**Work to be completed**
The response must contain every record, repeated exactly.

● ● ● ● ●

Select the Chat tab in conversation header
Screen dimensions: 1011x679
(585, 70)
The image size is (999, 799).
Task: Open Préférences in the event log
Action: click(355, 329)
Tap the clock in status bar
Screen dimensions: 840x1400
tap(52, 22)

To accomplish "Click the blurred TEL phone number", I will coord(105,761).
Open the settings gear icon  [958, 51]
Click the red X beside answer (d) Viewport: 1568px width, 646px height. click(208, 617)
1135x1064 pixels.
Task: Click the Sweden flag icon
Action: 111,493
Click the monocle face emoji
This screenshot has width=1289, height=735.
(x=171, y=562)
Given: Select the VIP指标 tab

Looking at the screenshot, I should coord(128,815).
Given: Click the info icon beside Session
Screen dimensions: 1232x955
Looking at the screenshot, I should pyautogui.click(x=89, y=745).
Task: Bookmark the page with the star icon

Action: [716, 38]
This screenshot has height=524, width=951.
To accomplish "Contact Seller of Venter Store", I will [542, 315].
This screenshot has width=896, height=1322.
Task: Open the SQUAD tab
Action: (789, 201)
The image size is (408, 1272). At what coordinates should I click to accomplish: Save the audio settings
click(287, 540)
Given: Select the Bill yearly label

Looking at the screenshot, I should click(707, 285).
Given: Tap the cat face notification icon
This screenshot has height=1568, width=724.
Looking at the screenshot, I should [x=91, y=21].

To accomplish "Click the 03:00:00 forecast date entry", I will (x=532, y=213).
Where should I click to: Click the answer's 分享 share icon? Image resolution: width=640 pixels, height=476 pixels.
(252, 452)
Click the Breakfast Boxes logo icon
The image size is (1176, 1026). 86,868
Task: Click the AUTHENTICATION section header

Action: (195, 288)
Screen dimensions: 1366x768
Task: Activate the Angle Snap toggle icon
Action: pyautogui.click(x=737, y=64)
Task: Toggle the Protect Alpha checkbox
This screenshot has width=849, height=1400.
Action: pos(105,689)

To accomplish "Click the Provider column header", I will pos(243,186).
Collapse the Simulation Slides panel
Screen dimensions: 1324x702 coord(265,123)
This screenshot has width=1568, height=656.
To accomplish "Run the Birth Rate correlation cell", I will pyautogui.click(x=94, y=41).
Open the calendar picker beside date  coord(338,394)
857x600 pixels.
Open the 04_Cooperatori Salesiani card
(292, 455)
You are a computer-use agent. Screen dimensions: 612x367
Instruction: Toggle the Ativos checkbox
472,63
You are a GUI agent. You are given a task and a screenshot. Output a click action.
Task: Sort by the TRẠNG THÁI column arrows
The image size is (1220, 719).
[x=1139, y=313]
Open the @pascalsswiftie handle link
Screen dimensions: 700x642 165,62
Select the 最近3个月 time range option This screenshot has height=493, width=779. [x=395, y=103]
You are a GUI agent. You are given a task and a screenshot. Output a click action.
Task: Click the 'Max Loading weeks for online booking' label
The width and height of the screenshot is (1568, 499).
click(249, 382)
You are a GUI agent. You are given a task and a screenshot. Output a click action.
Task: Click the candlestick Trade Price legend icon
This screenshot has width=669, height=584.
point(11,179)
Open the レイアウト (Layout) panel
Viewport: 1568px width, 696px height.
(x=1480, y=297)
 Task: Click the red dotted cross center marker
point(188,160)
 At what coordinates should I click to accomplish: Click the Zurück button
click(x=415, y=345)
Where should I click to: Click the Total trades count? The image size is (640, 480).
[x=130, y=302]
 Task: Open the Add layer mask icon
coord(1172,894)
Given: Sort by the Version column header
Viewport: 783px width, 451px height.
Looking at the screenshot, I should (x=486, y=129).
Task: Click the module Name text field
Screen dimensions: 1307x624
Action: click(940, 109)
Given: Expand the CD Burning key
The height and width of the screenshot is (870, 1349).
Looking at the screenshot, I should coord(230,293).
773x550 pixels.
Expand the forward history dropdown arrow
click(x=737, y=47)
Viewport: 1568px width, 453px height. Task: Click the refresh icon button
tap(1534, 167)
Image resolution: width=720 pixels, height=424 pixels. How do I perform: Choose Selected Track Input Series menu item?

● ● ● ● ●

**Response area**
Select the Chat tab in conversation header
Screen dimensions: 1011x679
(585, 70)
The image size is (999, 799).
Task: Open Préférences in the event log
Action: click(355, 329)
Tap the clock in status bar
Screen dimensions: 840x1400
tap(52, 22)

To accomplish "Click the blurred TEL phone number", I will coord(105,761).
Open the settings gear icon  [958, 51]
Click the red X beside answer (d) Viewport: 1568px width, 646px height. click(208, 617)
1135x1064 pixels.
Task: Click the Sweden flag icon
Action: 111,493
Click the monocle face emoji
This screenshot has width=1289, height=735.
(x=171, y=562)
Given: Select the VIP指标 tab

Looking at the screenshot, I should coord(128,815).
Given: Click the info icon beside Session
Screen dimensions: 1232x955
Looking at the screenshot, I should pyautogui.click(x=89, y=745).
Task: Bookmark the page with the star icon

Action: [716, 38]
This screenshot has height=524, width=951.
To accomplish "Contact Seller of Venter Store", I will [542, 315].
This screenshot has width=896, height=1322.
Task: Open the SQUAD tab
Action: (789, 201)
The image size is (408, 1272). At what coordinates should I click to accomplish: Save the audio settings
click(287, 540)
Given: Select the Bill yearly label

Looking at the screenshot, I should click(707, 285).
Given: Tap the cat face notification icon
This screenshot has height=1568, width=724.
Looking at the screenshot, I should [x=91, y=21].

To accomplish "Click the 03:00:00 forecast date entry", I will (x=532, y=213).
Where should I click to: Click the answer's 分享 share icon? Image resolution: width=640 pixels, height=476 pixels.
(252, 452)
Click the Breakfast Boxes logo icon
The image size is (1176, 1026). 86,868
Task: Click the AUTHENTICATION section header

Action: (195, 288)
Screen dimensions: 1366x768
Task: Activate the Angle Snap toggle icon
Action: pyautogui.click(x=737, y=64)
Task: Toggle the Protect Alpha checkbox
This screenshot has width=849, height=1400.
Action: pos(105,689)

To accomplish "Click the Provider column header", I will pos(243,186).
Collapse the Simulation Slides panel
Screen dimensions: 1324x702 coord(265,123)
This screenshot has width=1568, height=656.
To accomplish "Run the Birth Rate correlation cell", I will pyautogui.click(x=94, y=41).
Open the calendar picker beside date  coord(338,394)
857x600 pixels.
Open the 04_Cooperatori Salesiani card
(292, 455)
You are a computer-use agent. Screen dimensions: 612x367
Instruction: Toggle the Ativos checkbox
472,63
You are a GUI agent. You are given a task and a screenshot. Output a click action.
Task: Sort by the TRẠNG THÁI column arrows
The image size is (1220, 719).
[x=1139, y=313]
Open the @pascalsswiftie handle link
Screen dimensions: 700x642 165,62
Select the 最近3个月 time range option This screenshot has height=493, width=779. [x=395, y=103]
You are a GUI agent. You are given a task and a screenshot. Output a click action.
Task: Click the 'Max Loading weeks for online booking' label
The width and height of the screenshot is (1568, 499).
click(249, 382)
You are a GUI agent. You are given a task and a screenshot. Output a click action.
Task: Click the candlestick Trade Price legend icon
This screenshot has width=669, height=584.
point(11,179)
Open the レイアウト (Layout) panel
Viewport: 1568px width, 696px height.
(x=1480, y=297)
 Task: Click the red dotted cross center marker
point(188,160)
 At what coordinates should I click to accomplish: Click the Zurück button
click(x=415, y=345)
Where should I click to: Click the Total trades count? The image size is (640, 480).
[x=130, y=302]
 Task: Open the Add layer mask icon
coord(1172,894)
Given: Sort by the Version column header
Viewport: 783px width, 451px height.
Looking at the screenshot, I should (x=486, y=129).
Task: Click the module Name text field
Screen dimensions: 1307x624
Action: click(940, 109)
Given: Expand the CD Burning key
The height and width of the screenshot is (870, 1349).
Looking at the screenshot, I should coord(230,293).
773x550 pixels.
Expand the forward history dropdown arrow
click(x=737, y=47)
Viewport: 1568px width, 453px height. Task: Click the refresh icon button
tap(1534, 167)
Image resolution: width=720 pixels, height=424 pixels. How do I perform: Choose Selected Track Input Series menu item?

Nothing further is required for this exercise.